## [What the exercise asks]
Can you put every line of the entries, from the first line up to and including the line with "pos(738,343)", into a Markdown table with a Row column for the row number and a Line column for the line itself, leaving out blank lines?

** start Source records **

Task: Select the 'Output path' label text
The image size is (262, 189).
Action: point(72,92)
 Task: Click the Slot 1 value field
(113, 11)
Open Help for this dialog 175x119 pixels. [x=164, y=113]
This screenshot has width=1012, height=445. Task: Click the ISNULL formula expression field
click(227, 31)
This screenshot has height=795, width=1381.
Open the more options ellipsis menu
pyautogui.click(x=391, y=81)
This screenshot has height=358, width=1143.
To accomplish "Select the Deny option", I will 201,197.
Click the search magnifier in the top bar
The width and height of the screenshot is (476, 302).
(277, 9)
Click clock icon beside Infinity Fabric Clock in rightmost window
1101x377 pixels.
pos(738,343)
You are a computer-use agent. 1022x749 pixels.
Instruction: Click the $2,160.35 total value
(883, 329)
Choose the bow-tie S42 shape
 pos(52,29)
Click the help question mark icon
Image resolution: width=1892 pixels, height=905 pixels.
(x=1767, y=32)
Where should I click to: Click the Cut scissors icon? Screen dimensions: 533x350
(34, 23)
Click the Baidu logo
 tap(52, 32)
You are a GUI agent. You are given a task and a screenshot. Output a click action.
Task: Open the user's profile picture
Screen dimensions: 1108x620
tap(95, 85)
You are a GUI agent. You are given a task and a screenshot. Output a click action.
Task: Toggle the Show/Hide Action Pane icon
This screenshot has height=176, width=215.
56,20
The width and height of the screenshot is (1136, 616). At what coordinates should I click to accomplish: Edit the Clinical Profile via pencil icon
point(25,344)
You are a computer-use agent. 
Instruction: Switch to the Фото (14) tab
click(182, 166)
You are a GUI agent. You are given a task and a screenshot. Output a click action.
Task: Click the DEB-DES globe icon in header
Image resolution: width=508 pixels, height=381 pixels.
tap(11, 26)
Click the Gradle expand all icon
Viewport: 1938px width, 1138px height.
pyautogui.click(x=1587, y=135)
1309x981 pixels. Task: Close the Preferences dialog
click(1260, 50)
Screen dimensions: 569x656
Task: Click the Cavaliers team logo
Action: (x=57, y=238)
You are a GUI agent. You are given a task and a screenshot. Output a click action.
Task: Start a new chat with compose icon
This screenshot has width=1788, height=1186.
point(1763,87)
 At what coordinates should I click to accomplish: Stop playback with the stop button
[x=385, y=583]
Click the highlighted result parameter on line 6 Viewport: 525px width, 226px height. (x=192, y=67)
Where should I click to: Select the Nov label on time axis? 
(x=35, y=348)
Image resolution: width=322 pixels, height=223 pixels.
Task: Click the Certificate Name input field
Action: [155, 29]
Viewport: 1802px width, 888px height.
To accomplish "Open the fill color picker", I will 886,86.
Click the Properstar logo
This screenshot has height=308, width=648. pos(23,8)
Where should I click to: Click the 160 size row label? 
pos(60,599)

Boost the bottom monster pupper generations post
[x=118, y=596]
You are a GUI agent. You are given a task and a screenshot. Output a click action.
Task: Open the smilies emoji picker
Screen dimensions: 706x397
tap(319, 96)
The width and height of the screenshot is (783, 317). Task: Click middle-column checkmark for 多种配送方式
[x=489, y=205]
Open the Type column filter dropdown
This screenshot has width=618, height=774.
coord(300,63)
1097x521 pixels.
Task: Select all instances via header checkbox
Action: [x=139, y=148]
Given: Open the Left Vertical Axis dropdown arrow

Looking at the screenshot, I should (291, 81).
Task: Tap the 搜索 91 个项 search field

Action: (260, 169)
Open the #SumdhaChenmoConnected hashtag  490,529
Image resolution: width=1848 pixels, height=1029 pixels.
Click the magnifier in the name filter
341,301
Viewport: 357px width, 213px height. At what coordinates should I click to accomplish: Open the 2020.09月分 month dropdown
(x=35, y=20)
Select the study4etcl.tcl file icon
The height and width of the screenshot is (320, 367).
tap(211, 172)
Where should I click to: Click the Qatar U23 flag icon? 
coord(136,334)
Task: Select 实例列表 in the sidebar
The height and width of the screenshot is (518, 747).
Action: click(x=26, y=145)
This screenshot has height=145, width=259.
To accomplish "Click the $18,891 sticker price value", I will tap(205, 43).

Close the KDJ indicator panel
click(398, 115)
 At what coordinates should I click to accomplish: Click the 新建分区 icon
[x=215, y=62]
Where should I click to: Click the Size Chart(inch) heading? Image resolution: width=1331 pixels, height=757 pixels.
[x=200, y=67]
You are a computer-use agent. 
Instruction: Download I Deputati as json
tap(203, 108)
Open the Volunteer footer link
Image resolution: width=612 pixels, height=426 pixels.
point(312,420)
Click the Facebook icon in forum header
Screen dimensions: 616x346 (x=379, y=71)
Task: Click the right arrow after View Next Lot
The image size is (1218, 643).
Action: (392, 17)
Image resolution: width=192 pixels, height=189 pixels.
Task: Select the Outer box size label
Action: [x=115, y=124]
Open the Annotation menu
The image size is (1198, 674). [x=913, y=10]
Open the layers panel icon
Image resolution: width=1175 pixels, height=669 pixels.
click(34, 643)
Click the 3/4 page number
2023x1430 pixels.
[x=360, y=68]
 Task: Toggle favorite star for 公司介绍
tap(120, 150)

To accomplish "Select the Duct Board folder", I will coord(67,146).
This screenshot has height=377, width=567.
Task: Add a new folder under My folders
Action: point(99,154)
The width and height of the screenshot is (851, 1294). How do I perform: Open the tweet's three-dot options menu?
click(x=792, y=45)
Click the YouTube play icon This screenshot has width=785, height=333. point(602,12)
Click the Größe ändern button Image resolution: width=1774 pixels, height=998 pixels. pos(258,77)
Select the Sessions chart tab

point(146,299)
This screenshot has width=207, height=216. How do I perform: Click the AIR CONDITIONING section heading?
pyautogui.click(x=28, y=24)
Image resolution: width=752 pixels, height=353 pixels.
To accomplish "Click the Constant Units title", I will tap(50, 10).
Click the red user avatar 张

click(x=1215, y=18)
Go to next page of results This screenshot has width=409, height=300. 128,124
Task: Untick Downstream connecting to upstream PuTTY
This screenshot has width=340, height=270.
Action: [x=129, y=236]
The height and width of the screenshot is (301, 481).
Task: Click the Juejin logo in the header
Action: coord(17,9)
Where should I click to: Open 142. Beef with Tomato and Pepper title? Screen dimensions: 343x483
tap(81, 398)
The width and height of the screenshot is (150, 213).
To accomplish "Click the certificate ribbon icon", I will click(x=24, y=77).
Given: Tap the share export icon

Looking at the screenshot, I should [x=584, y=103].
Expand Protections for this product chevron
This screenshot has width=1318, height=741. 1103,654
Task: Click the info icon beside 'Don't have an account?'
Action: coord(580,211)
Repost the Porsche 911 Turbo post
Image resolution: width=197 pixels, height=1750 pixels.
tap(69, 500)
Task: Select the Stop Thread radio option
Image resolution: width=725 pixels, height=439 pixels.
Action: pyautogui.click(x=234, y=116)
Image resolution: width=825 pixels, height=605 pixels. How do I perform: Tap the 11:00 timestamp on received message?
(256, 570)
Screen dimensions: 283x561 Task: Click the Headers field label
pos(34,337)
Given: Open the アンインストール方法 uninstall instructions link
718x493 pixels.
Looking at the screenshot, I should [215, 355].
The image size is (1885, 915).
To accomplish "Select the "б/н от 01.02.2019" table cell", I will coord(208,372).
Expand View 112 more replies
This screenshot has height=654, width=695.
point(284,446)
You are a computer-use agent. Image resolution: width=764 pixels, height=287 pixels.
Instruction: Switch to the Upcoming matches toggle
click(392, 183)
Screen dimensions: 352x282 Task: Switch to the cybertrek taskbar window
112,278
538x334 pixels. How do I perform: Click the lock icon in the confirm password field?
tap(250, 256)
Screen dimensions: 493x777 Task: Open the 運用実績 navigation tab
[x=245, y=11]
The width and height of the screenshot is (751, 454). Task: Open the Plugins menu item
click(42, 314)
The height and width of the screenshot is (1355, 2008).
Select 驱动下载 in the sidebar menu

** end Source records **

## [Written response]
| Row | Line |
|---|---|
| 1 | Task: Select the 'Output path' label text |
| 2 | The image size is (262, 189). |
| 3 | Action: point(72,92) |
| 4 |  Task: Click the Slot 1 value field |
| 5 | (113, 11) |
| 6 | Open Help for this dialog 175x119 pixels. [x=164, y=113] |
| 7 | This screenshot has width=1012, height=445. Task: Click the ISNULL formula expression field |
| 8 | click(227, 31) |
| 9 | This screenshot has height=795, width=1381. |
| 10 | Open the more options ellipsis menu |
| 11 | pyautogui.click(x=391, y=81) |
| 12 | This screenshot has height=358, width=1143. |
| 13 | To accomplish "Select the Deny option", I will 201,197. |
| 14 | Click the search magnifier in the top bar |
| 15 | The width and height of the screenshot is (476, 302). |
| 16 | (277, 9) |
| 17 | Click clock icon beside Infinity Fabric Clock in rightmost window |
| 18 | 1101x377 pixels. |
| 19 | pos(738,343) |